** WHAT IS EXPECTED **
In the entries that follow, which lines hold the string "agent"? List them.
RECORDS SUPPLIED: Begin
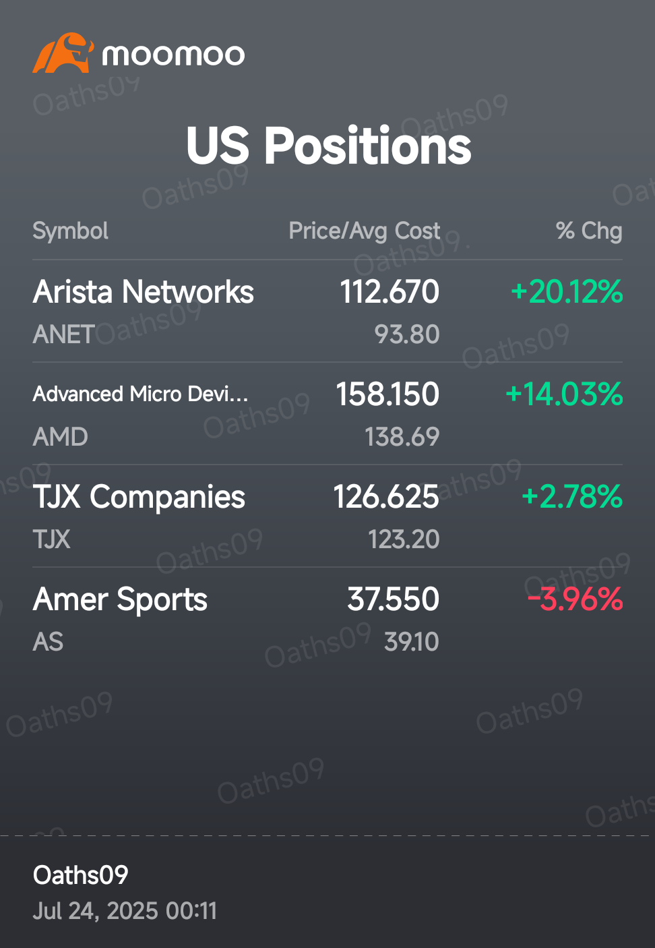
Task: Click TJX average cost 123.20
Action: pos(403,539)
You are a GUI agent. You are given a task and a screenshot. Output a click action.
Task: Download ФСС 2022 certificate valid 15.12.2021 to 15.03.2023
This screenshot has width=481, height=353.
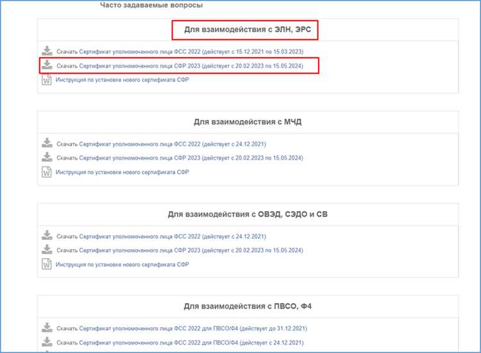click(180, 51)
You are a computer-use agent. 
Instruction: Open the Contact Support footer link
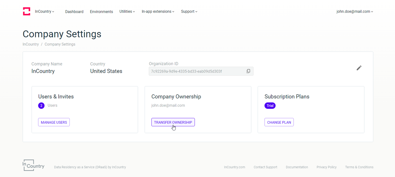[x=265, y=167]
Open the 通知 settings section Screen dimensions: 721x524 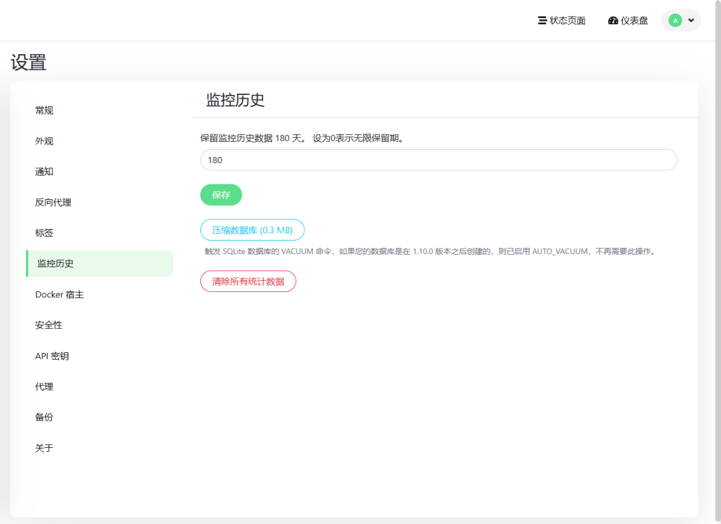[44, 172]
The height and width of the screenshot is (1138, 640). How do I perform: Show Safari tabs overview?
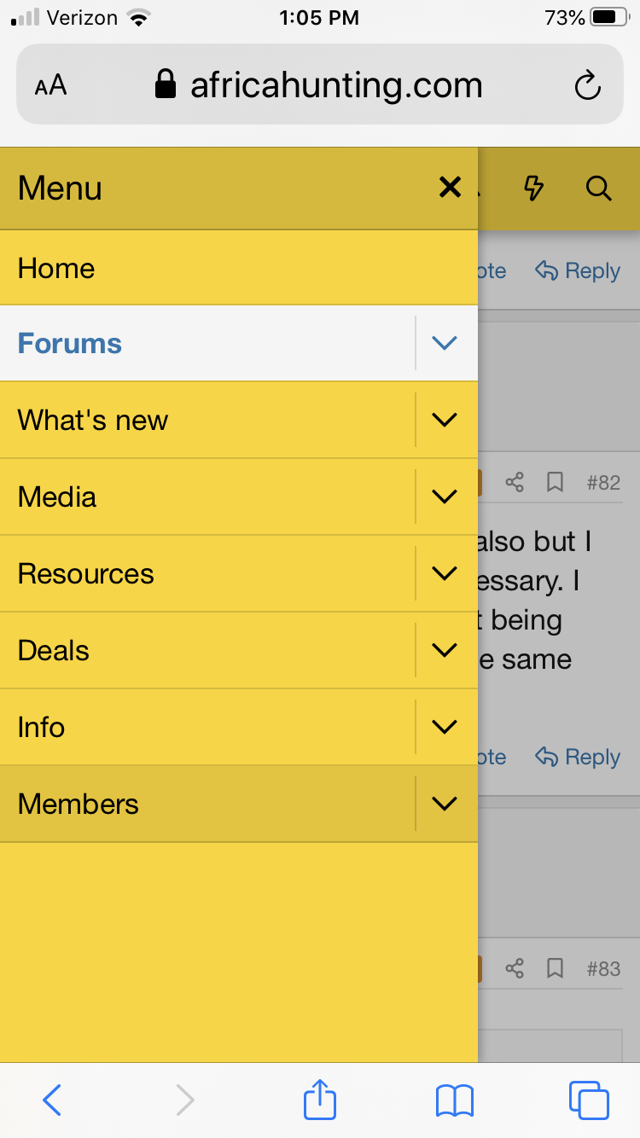[x=589, y=1100]
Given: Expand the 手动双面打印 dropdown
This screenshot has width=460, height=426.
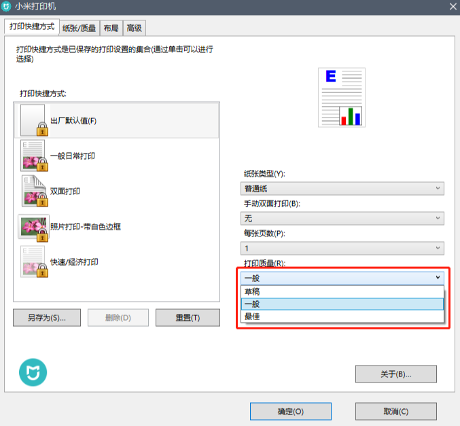Looking at the screenshot, I should click(x=342, y=218).
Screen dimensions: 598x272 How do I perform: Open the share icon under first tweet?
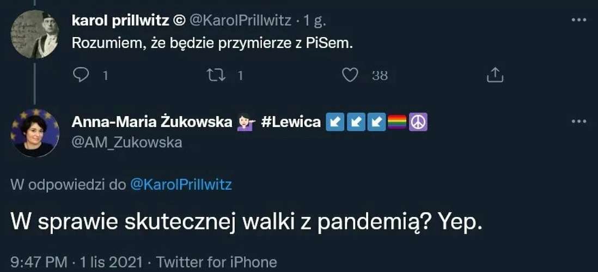point(495,75)
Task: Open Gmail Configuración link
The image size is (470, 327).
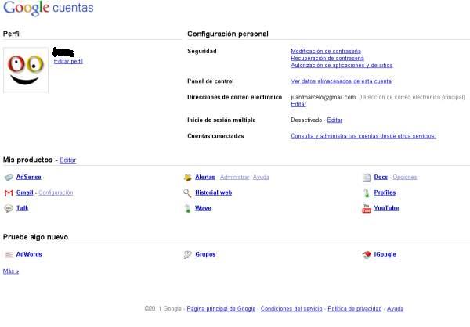Action: tap(56, 192)
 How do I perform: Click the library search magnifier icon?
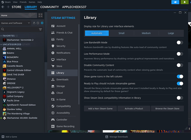[3, 29]
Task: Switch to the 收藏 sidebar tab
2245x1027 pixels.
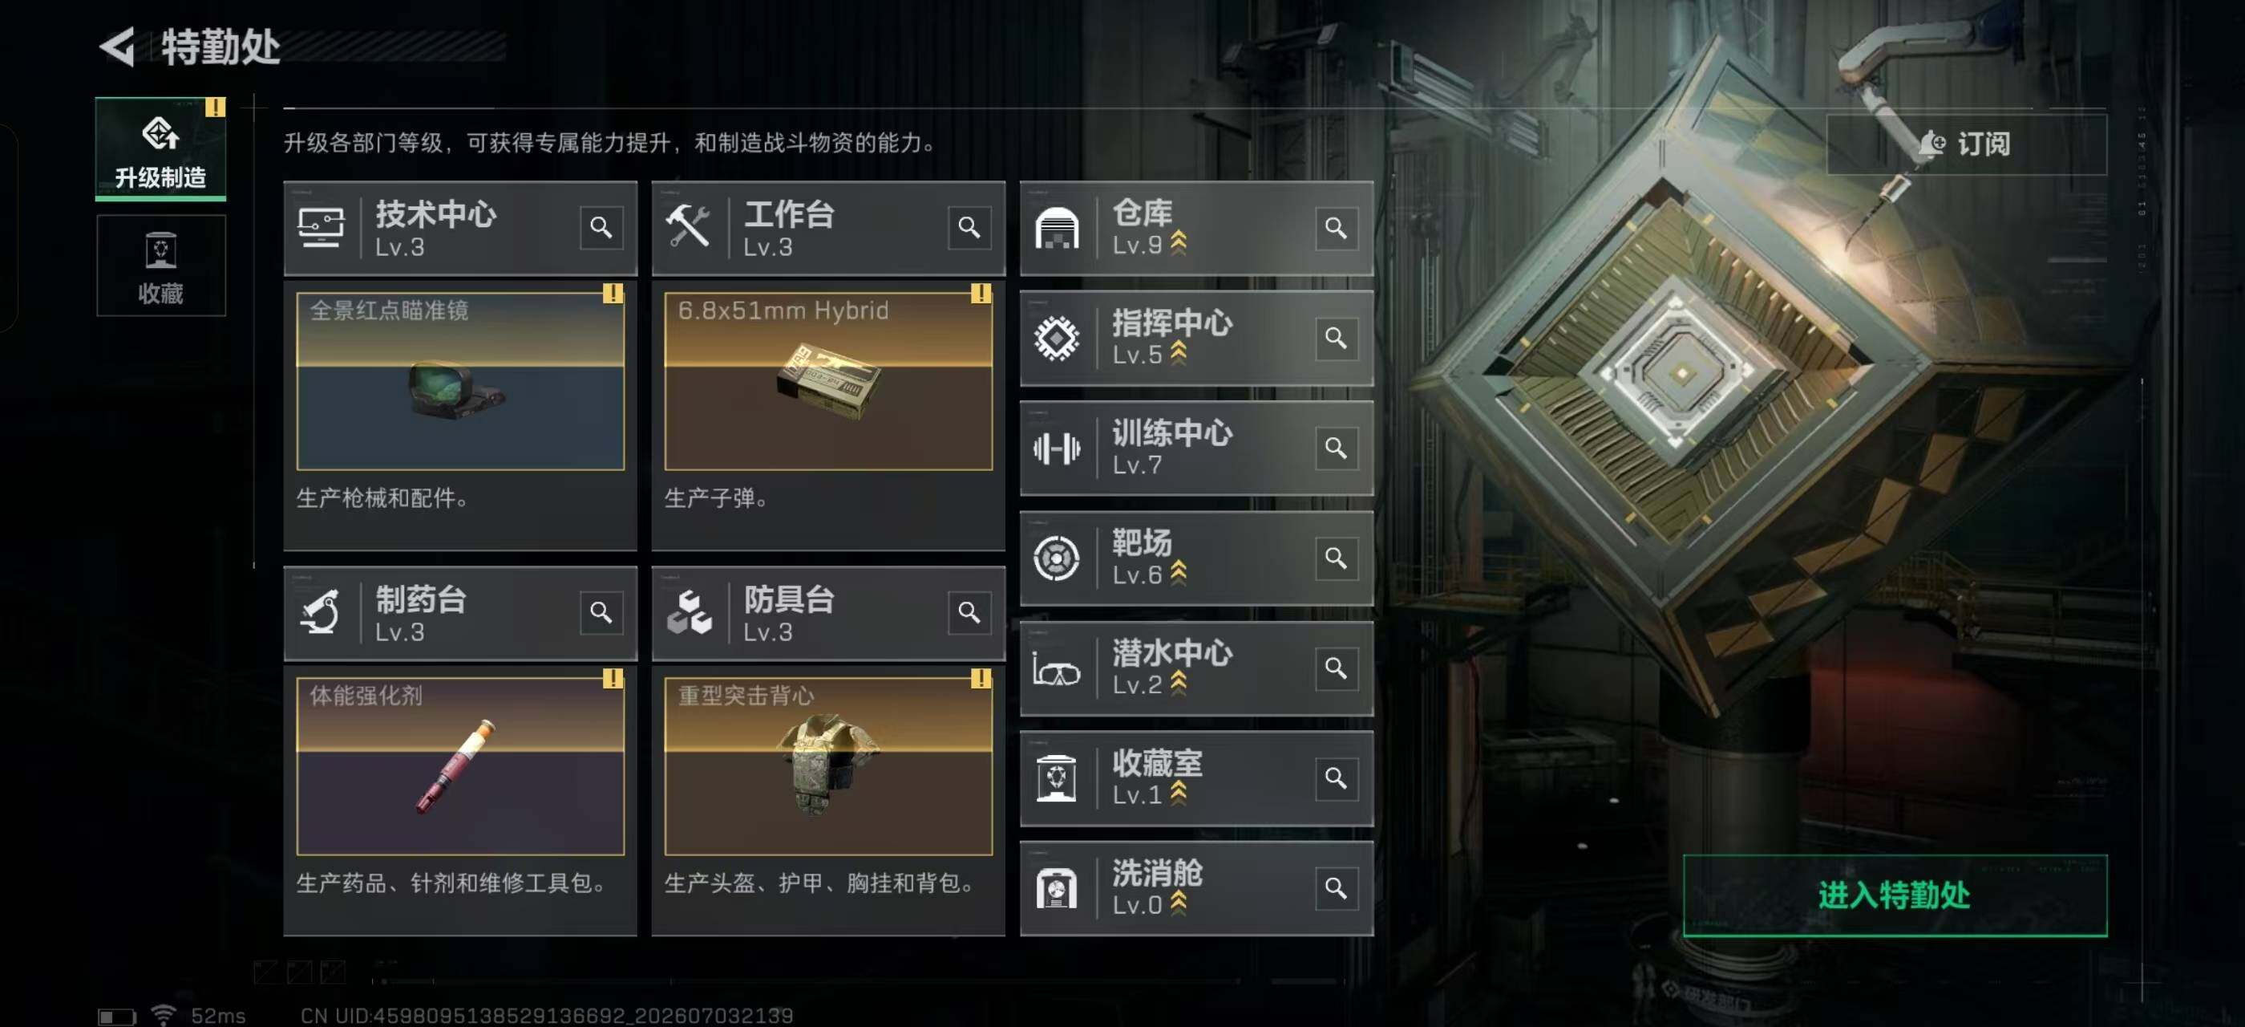Action: 160,266
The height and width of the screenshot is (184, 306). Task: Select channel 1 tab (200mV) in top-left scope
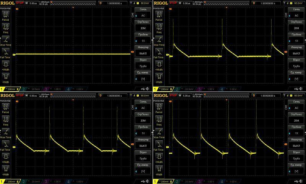[x=8, y=89]
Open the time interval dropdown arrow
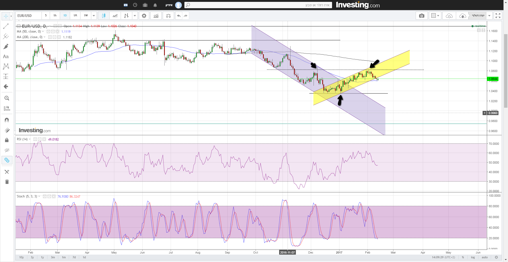Viewport: 508px width, 262px height. [94, 16]
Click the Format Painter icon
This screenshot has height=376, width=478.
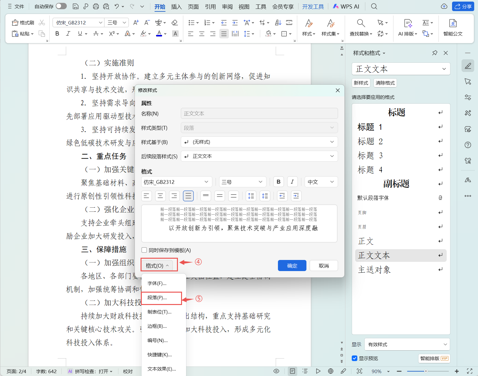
RECORDS SUPPLIED: End
** OUTPUT FOR THIS TASK **
You are a GUI agent. You are given a task and a screenshot. Output a click action.
You are a computer-use agent. 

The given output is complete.